This tutorial will guide you through deploying simple application on Kubernetes cluster on Google Kubernetes Engine (GKE) and Amazon Web Services EC2 (AWS) and setting Cloudflare Load Balancer as a Global Load Balancer to distribute traffic intelligently across GKE and AWS. For simplicity we will be using one container cluster with 3 nodes.

The following diagram shows the output of this tutorial is deployed application running inside the Kubernetes cluster on GKE and AWS instances with Cloudflare Load Balancer distributing the traffic between them.

Diagram showing the output of this tutorial with the deployed application running inside the Kubernetes cluster on GKE and AWS instances with Cloudflare Load Balancer distributing the traffic between them.


​​ Key Concepts

​​ Kubernetes

Pods: is a group of one or more containers (such as Docker containers), with shared storage/network, and a specification for how to run the containers. A pod’s contents are always co-located and co-scheduled, and run in a shared context. Pods are the smallest deployable units of computing that can be created and managed in Kubernetes. Node: is a worker machine in Kubernetes. A node may be a VM or physical machine, depending on the cluster. Each node has the services necessary to run pods and is managed by the master components. The services on a node include Docker, kubelet and kube-proxy. Cluster: A group of nodes firewalled from the Internet, that are the primary compute resources managed by Kubernetes. Cluster master: The cluster master runs the Kubernetes control plane processes, including the Kubernetes API server, scheduler, and core resource controllers. Cluster network: A set of links, logical or physical, that facilitate communication within a cluster according to the Kubernetes networking model. Examples of a Cluster network include Overlays such as flannel or SDNs such as OVS. Service: A Kubernetes Service that identifies a set of pods using label selectors. Unless mentioned otherwise, Services are assumed to have virtual IPs only routable within the cluster network. Kubernetes Engine assigns the external IP address to the  Service resource—not the Deployment. The kubectl expose command creates a Service resource, which provides networking and IP support to your application’s Pods. Kubernetes Engine creates an external IP and a Load Balancer for your application Kubectl: A tool which is used to interact with the cluster. Kops: A simple tool provided by Kubernetes, that makes the creation of the cluster very easy. Ingress: An  Ingress is a collection of rules that allow inbound connections to reach the cluster services. It can be configured to give services externally-reachable URLs, load balance traffic, terminate SSL, offer name based virtual hosting, and more. Users request ingress by POSTing the Ingress resource to the API server. Ingress Controller: An  Ingress controller is responsible for fulfilling the Ingress, usually with a load balancer, though it may also configure your edge router or additional frontends to help handle the traffic in an HA manner.

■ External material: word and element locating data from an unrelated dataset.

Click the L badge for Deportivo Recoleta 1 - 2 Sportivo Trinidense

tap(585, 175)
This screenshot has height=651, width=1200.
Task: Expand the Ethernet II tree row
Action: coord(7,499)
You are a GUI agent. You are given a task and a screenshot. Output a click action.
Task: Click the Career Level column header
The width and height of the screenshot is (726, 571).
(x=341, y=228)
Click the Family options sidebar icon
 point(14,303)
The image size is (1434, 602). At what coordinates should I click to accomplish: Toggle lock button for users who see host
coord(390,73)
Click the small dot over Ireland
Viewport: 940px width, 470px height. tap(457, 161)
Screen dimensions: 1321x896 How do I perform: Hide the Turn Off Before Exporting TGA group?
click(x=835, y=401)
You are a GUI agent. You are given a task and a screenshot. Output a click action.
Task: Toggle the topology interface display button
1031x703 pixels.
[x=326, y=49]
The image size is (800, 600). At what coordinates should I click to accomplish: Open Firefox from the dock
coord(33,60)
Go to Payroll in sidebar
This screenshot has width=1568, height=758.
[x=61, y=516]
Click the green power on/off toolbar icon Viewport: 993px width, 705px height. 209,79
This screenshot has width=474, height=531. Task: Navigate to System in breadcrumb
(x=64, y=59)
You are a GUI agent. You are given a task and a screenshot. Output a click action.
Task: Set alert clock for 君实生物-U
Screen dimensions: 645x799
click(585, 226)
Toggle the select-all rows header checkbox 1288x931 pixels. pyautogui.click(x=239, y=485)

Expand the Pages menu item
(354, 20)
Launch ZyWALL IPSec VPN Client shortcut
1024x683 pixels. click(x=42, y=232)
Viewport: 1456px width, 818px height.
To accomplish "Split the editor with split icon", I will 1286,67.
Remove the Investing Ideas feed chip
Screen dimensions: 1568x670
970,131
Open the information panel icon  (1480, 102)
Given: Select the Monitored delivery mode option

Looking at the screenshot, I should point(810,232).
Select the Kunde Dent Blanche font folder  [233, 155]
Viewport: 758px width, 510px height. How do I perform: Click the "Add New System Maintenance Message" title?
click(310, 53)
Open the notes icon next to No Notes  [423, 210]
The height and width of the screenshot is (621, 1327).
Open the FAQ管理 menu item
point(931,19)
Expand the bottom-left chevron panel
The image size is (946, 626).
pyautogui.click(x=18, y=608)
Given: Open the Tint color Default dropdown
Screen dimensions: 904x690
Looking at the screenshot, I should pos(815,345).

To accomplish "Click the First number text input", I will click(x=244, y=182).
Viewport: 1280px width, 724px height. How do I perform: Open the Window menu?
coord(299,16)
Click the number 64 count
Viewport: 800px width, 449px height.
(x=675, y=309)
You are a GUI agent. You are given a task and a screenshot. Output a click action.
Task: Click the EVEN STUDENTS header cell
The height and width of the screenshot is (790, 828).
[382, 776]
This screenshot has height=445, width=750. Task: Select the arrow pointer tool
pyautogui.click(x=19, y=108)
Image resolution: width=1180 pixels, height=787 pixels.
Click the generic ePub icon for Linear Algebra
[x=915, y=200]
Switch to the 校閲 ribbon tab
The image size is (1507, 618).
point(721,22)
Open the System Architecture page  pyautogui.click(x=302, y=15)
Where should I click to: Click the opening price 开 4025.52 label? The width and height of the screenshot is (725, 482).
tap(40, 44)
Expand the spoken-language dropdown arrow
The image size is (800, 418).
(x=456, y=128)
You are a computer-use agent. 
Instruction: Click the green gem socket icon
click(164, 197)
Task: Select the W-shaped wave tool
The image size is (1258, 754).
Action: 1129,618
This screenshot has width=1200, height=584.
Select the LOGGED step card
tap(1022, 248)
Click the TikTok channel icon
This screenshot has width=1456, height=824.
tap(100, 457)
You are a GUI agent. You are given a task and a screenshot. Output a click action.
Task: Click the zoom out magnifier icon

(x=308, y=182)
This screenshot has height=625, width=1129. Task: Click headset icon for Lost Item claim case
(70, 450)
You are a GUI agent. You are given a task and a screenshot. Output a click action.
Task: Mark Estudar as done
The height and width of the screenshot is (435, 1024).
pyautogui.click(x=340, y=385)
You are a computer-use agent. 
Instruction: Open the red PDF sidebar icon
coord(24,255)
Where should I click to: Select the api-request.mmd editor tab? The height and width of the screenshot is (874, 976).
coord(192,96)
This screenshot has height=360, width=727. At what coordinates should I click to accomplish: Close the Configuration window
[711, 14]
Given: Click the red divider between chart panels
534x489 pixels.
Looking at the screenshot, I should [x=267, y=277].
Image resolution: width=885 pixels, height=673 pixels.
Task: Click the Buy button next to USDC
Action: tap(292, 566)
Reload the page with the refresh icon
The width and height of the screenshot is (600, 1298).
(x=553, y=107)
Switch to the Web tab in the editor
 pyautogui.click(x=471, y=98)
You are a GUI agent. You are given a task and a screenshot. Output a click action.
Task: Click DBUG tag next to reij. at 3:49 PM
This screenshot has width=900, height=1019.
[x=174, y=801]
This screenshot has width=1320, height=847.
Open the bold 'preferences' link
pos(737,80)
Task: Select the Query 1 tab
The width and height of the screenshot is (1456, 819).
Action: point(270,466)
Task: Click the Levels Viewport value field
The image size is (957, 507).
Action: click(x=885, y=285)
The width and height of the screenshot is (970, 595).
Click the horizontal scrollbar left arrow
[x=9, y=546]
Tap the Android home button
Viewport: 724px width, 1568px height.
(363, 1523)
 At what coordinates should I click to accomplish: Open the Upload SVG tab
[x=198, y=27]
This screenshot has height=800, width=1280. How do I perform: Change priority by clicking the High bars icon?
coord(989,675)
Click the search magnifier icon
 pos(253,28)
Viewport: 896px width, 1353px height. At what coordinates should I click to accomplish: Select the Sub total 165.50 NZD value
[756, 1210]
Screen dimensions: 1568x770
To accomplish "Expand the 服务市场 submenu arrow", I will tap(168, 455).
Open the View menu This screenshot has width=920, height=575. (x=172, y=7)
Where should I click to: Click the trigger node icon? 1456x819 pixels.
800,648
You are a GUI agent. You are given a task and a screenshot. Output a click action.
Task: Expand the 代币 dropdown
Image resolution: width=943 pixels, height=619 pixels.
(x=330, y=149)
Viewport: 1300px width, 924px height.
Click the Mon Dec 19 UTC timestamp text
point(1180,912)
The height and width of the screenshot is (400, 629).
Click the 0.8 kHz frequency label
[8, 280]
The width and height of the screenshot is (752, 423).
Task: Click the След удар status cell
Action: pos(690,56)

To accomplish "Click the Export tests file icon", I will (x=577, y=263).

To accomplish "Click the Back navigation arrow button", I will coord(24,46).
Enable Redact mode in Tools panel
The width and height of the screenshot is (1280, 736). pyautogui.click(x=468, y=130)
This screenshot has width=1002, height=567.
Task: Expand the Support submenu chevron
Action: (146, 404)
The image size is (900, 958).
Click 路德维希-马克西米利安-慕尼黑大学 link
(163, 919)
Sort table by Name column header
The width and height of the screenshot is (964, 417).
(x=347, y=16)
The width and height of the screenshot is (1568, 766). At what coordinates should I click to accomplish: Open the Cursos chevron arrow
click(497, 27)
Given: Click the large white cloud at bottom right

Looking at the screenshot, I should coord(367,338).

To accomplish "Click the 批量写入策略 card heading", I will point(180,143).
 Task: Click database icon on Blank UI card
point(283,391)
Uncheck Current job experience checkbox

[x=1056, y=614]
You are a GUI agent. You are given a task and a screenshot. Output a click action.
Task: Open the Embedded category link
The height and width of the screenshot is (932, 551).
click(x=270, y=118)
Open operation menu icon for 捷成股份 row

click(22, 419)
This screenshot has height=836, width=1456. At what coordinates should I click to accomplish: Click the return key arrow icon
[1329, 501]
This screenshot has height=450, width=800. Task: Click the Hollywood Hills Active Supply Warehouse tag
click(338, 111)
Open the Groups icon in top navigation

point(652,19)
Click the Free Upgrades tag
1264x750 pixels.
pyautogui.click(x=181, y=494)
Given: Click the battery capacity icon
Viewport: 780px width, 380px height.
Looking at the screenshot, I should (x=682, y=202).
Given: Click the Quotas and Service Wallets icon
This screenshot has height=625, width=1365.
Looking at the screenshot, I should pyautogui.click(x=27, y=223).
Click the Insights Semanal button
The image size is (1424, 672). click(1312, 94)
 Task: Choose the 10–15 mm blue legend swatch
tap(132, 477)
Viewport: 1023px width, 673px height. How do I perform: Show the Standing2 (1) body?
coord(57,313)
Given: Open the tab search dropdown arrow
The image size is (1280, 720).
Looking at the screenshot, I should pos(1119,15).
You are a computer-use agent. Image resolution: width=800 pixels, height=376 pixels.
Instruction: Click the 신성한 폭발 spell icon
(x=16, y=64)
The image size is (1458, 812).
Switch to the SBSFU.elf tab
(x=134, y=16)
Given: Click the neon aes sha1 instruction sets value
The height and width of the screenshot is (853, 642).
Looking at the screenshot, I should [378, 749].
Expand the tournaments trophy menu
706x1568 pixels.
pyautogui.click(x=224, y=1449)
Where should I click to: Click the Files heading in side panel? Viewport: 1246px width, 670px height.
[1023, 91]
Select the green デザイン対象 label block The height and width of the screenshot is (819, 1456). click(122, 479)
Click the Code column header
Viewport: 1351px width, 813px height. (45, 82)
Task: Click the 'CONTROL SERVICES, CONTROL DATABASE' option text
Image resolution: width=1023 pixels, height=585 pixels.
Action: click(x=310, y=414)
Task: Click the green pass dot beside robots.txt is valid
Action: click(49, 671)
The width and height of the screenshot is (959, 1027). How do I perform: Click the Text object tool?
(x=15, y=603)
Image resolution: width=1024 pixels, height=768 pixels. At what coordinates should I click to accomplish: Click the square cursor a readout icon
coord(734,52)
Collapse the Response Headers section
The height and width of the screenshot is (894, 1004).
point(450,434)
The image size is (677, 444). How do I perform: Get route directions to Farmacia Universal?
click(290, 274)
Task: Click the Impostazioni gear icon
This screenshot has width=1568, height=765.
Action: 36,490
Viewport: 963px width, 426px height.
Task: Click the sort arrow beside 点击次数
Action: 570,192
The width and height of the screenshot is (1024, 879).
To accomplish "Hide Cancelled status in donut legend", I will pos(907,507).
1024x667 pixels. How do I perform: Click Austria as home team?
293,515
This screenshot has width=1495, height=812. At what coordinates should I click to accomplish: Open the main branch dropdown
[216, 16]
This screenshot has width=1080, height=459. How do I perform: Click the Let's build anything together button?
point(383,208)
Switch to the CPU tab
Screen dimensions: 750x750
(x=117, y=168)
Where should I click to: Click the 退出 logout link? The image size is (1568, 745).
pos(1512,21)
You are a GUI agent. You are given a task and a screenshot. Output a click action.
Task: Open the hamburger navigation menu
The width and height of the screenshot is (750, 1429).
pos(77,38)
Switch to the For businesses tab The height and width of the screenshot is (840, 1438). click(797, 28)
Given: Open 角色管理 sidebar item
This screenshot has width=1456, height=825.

​​ Cloudflare Load Balancer

Load Balancer: a DNS hostname that you want traffic to be load-balanced for. Geo-based routing is also configured at the Load Balancer level Monitor: the configuration used to determine the health of servers. Monitors attached to Pools, so you can monitor different locations or groups of servers differently Pool: a group of servers or containers, each identified by their IP address or hostname. You can configure multiple Pools and configure failover priority Origins: A single IP or hostname that exist within a Pool. Multiple Origins in a single Pool will be load balanced by Cloudflare via round robin.

​​ Set up

To run this tutorial, you’ll need the following:

  • Access to Google Cloud Platform (GCP)
  • Access to AWS
  • Docker image
  • A domain on Cloudflare (on the Free, Pro, or Business plan) with a Load Balancing subscription

​​ Deploying a containerized web application on Google Kubernetes Engine

In this tutorial I am using  Google Cloud Shell interface which comes preinstalled with the gcloud, docker, and kubectl command-line tools used below. If you use Cloud Shell, you don’t need to install these command-line tools on your workstation.

Go to the  Kubernetes Engine. Click the Activate Google Cloud Shell button at the top of the console window. A Cloud Shell session opens inside a new frame at the bottom of the console and displays a command-line prompt.

You can find the Activate Google Cloud Shell button at the top of the console window.

Set default configuration values by running the following commands:

$ gcloud config set project PROJECT_ID_
$ gcloud config set compute/zone us-west1-a

​​ Step 1: Create a container cluster

Create a container cluster to run the container image. A cluster consists of a pool of Compute Engine VM instances running Kubernetes.

Run the following command to create a three-node cluster (my cluster name is “camilia-cluster”)

$ gcloud container clusters create camilia-cluster --num-nodes=3

It may take several minutes for the cluster to be created. Once the command has completed, run the following command and see the cluster’s three worker VM instances:

$ gcloud compute instances list

​​ Step 2: Deploy application

Once your Kubernetes Engine cluster is setup, you can use Kubernetes to deploy applications to the cluster. Use the kubectl command-line tool to deploy and manage applications on a Kubernetes Engine cluster.

You can create, for example, a simple nginx docker container by using the following command (“camilia-nginx” is name for my deployment):

$ kubectl run camilia-nginx --image=nginx --port 80

To see the Pod created by the deployment, run:

kubectl get pods

​​ Step 3: Expose your application to the Internet

By default, the containers you run on Kubernetes Engine are not accessible from the Internet, because they do not have external IP addresses.

On GKE there are two ways how to make your HTTP(S) web server application publicly accessible:

  • Expose the application to traffic from the Internet which will create a TCP Load Balancer and external IP address. TCP load balancer works for HTTP web servers. They are not designed to terminate HTTP(S) traffic as they are not aware of individual HTTP(S) requests. Kubernetes Engine does not configure any health checks for TCP load balancers.
  • Expose the application as a service internally and create an Ingress resource with ingress controller which is responsible for creating HTTP(S) Load Balancer. HTTP(S) load balancer is designed to terminate HTTP(S) requests and can make better context-aware load balancing decisions. It supports features like customizable URL maps and TLS termination. Kubernetes Engine automatically configures health checks for HTTP(S) load balancers.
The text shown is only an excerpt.